Many of the genetic parts that confer these properties are developed anew by competitors, and must be registered in a growing, open-access repository.

But GenoCon is taking a different tack. Whereas iGEM's participants get to choose how they transform bacteria, GenoCon will focus on specific challenges that have a clear environmental application. BASE director Tetsuro Toyoda hopes that this will spark wider interest among scientists, the public and industry, and prove the value of synthetic biology to funders.

The competition also hopes to attract researchers familiar with bioinformatics who perhaps lack the experimental resources to build what they design. Participants have until the end of September to assemble genetic code — within a 'virtual laboratory' on BASE's website — that will make thale cress an effective formaldehyde detoxifier. Judges will pick the most promising 20 or 30 sequences, which RIKEN and affiliated research institutes will use to create plants with the given sequences integrated into the cress genome. The plants will be housed together in a formaldehyde-rich environment — normally toxic to the plants — and tested for their ability to survive. Next year, the prize will go to the design of the best drought-resistant cress, and participants will also be invited to improve on winning designs from previous contests.

Masayuki Yamamura, a bioinformatics researcher at the Tokyo Institute of Technology, whose group received gold medals from iGEM in 2007, 2008 and 2009, believes that GenoCon will make a huge contribution to synthetic biology, both in Japan and internationally. He points out that because iGEM's parts registry is open access, the sequences cannot be used in patents. This has deterred the biotech industry from getting deeply involved in iGEM, argues Yamamura: "Those from industry have mostly just been looking on from the sidelines."

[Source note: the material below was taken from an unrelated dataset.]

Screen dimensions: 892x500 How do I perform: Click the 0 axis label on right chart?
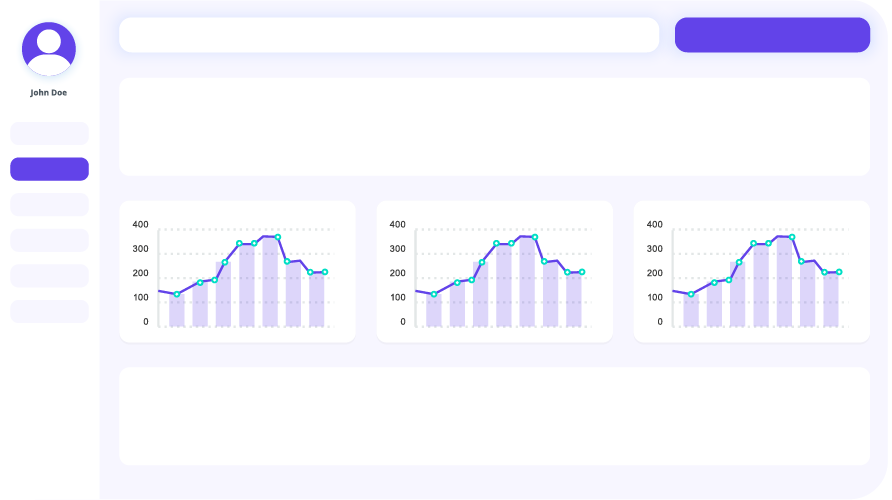[660, 322]
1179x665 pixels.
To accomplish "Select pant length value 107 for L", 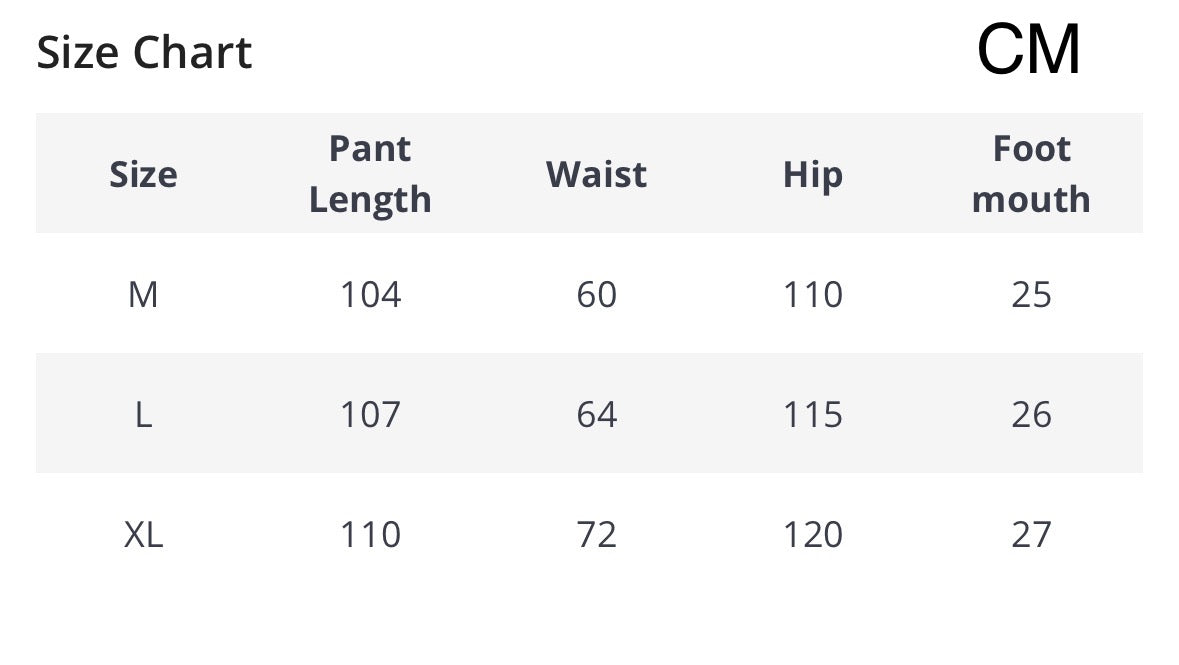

By contrast, GenoCon is "expecting small-scale business groups and university people with patented DNA sequences to use our platform to find much more optimized versions of the sequences claimed in the patent", Toyoda says. Results will normally be made public, but participating companies will have the option to keep sequences secret if they are negotiating joint patent or licensing agreements with other businesses. "This framework is what we call open-optimization research," says Toyoda. Randy Rettberg, director of iGEM, declined to comment on the GenoCon competition.

Talent scouting

The organizers hope that GenoCon will attract budding scientists through its separate category for high-school students. Yutaka Mizokami, a biology teacher at the Yokohama Science Frontier High School (see 'Reading, writing and nanofabrication'), says that he expects several teams from his school to join, and thinks that most of the other 125 Super Science High Schools in Japan (which are given extra funding to accelerate science teaching) will also put up teams.

Adam Arkin, a bioengineering expert based at the University of California, Berkeley, and at the Lawrence Berkeley National Laboratory, says that GenoCon "beautifully refocuses students and their mentors on the design aspects of synthetic biology".

Arkin is also co-director of the International Open Facility Advancing Biotechnology (BIOFAB), based at the Joint BioEnergy Institute in Emeryville, which bills itself as "the world's first biological design-build facility". He and other BIOFAB scientists are helping to coordinate another nascent synthetic-biology competition to improve biological parts, called Critical Assessment of Genetically Engineering Networks (CAGEN), which will see its first competition run until 2012.

"This constellation of competitions — iGEM, CAGEN and GenoCon — will drive a great deal of international conversation and collaboration, and this can only be stimulating for the field as a whole," says Arkin.